I don’t doubt that she said it, nor do I doubt that she intended that, but the text doesn’t support it. What Hagrid said actually contradicts it, though he’s admittedly an unreliable narrator. The only other time I can find where it’s mentioned in the book is in Harry’s confrontation with Voldemort at the end, and all Voldy says about it is: “…but your mother needn’t have died…she was trying to protect you…”
I’d call it a slip. Either she intended Hagrid’s narrative to establish it, but didn’t quite write it that way, or her memory of it was a bit fuzzy during the interview, and she conflated something she intended with something she actually wrote. After all, the interview took place ten years after the book was published, and I doubt she’s re-read it as often as many of her fans; it would be easy enough to mix up several draft versions of those lines with the published one after that much time. It doesn’t really matter to the story, either way. The Potters had defied Voldemort enough to make themselves a target; they were members of the Order, after all. They had established themselves as his enemies sufficiently without a specific rejection.

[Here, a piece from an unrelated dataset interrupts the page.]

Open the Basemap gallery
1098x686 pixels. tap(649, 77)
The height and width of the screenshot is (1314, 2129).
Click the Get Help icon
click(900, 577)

I’m sure he would have been pleased to have them on his side–psychopath that he was, all that would have mattered was that they were useful to him–but that clearly wasn’t in the cards. Since they weren’t going to be useful to him, and they were in his way, he killed them. My interpretation is that he only offered to spare Lily because she would have given him another hold on Snape; she was just another string to tie onto one of his puppets.